Are colleges ready for traineeships?  Yes, says Lynne Sedgmore, but there are still areas to consider.

We all accept that the notion of traineeships is a good idea for many young people.

In the post-Richard world of work-based education and training, and as the apprenticeship concept is being properly redefined, for many, the traineeship is simply a way to re-badge what was previously known as a pre-apprenticeship programme. But the expectations are that it will be much more than that.

Traineeships benefit from having much in common with their older sister, the study programme.

Across the country, colleges are training and preparing staff, engaging in new relationships and refocusing their timetables to bring maths and English to the forefront of students’ learning. Trainees will benefit from this as much as everybody else.

And an army of staff is engaging with employers to develop further the commendable existing relationships to secure meaningful work experience.
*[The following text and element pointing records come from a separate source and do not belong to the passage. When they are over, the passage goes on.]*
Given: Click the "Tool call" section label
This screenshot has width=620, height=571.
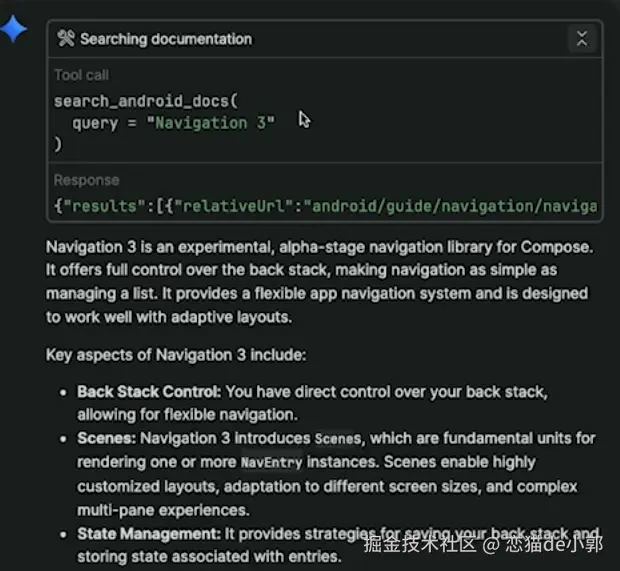Looking at the screenshot, I should (82, 75).
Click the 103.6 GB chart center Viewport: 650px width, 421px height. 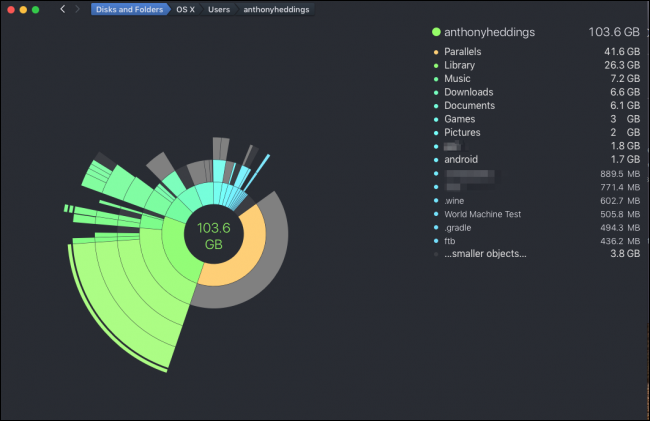pyautogui.click(x=213, y=236)
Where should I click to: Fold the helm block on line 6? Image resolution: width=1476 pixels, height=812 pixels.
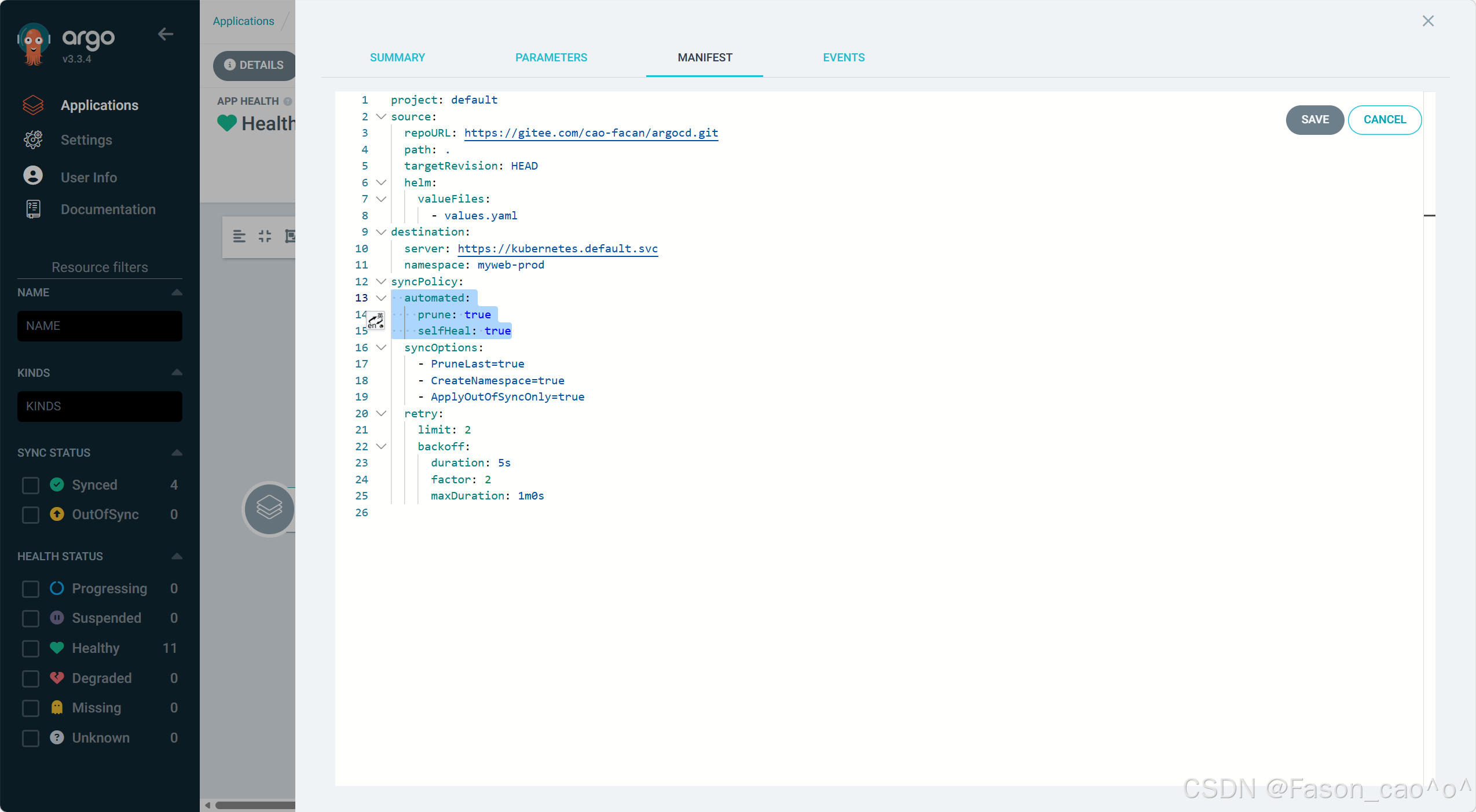click(x=381, y=182)
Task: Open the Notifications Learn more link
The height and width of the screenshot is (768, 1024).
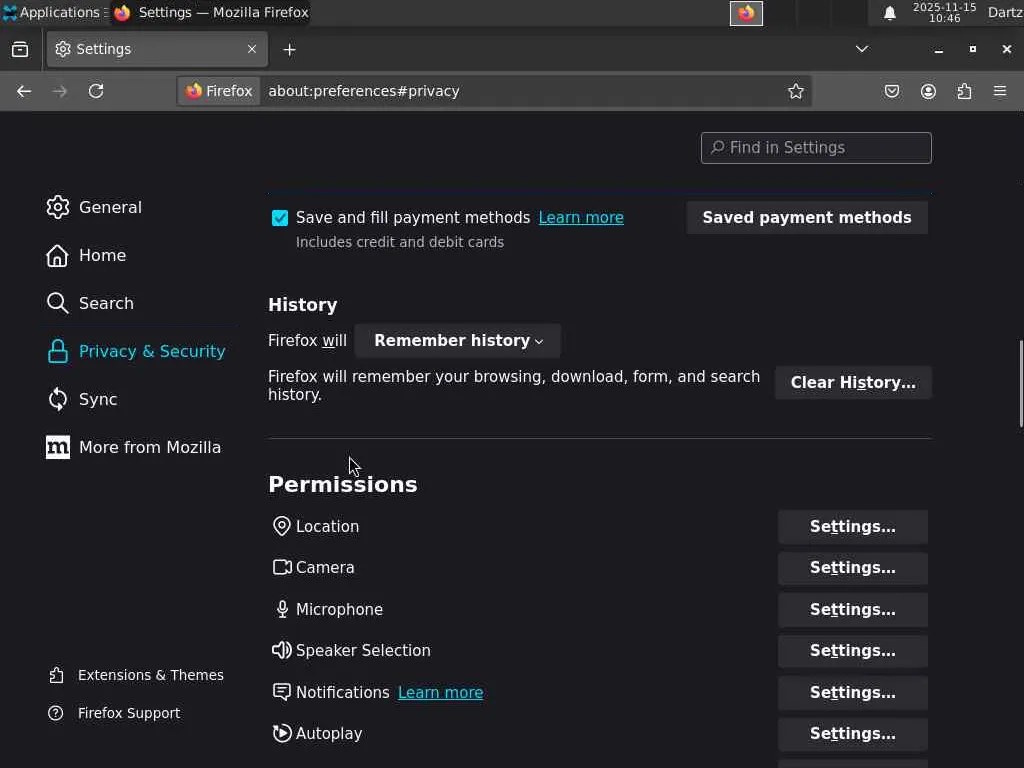Action: pyautogui.click(x=440, y=692)

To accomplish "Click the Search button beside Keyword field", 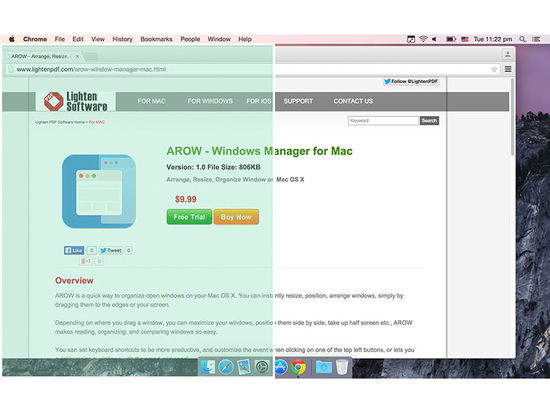I will pos(429,121).
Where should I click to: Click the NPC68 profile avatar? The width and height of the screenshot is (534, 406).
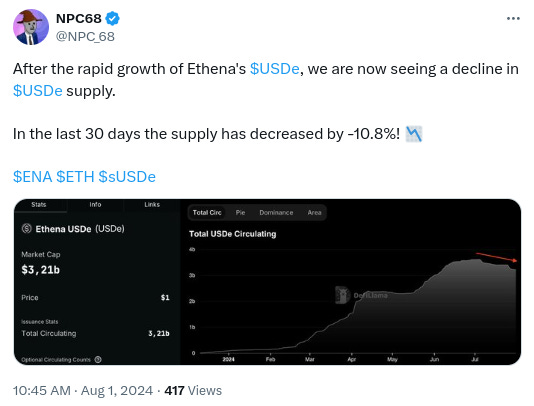(x=31, y=27)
So, the building blocks of traineeships are most certainly in place already.

However, as is so often the case, the reality of ‘readiness’ depends upon some of the bigger picture issues, and, in this respect, traineeships are no different to many of the other new policy developments that colleges will be grappling with this autumn.

We are told that funding requirements have been relaxed and that requirements for assessment will be flexible, but, of course, we have yet to see what that looks like in practice. As with study programmes, it is worth considering whether arguments will ensue about the elements that are judged most appropriate for any given individual, or whether freedom really does mean genuine autonomy for colleges to decide. What is clear is that colleges are already investing significant time and energy into interpreting the rules that have been published.

Of greater concern is that in no less a place than the Queen’s Speech, the government publicised the view that traineeships and apprenticeships should become ‘the new norm’ for those not going to university.

Yet traineeships do not include any compulsion to engage in study towards a vocational qualification. For many in the target market, at level two and below, a vocational qualification is both achievable and appropriate as the experience of general FE colleges amply demonstrates.

Colleges are still unsure what the answer is to the question of how to support a trainee if, after six months, there is no job or apprenticeship for them to progress onto”

Moreover full-time vocational education is not only a route young people and parents understand but one which feels right to them. We would do well not to try and ‘fix’ an area of the system that isn’t broken by focusing on traineeships at the expense of everything else.

Colleges will continue to explain to young people the full range of choices available to them and continue to deliver a full range of vocational qualifications.

Employer engagement, while something we take very seriously, is well documented as complex and employers are difficult to engage. We have no barometer for how willing employers will be to work to enable traineeships at the same time as they are being exhorted to engage more with apprenticeships and adult skills provision.

And, even if they do, colleges are still unsure what the answer is to the question of how to support a trainee if, after six months, there is no job or apprenticeship for them to progress onto.

Finally, the 157 Group’s concern about the quality criteria being (inconsistently) applied to delivery is well documented. For many young people this year, a traineeship will not be a reality on the basis of geography alone. It will once again be left to colleges to deal with their disappointment and confusion.

So – how ready are we? As colleges, impressively so, if you focus on the nuts and bolts of what is undoubtedly a good idea. At a system level however more work is needed to ensure that all the elements of a world class VET system are in place.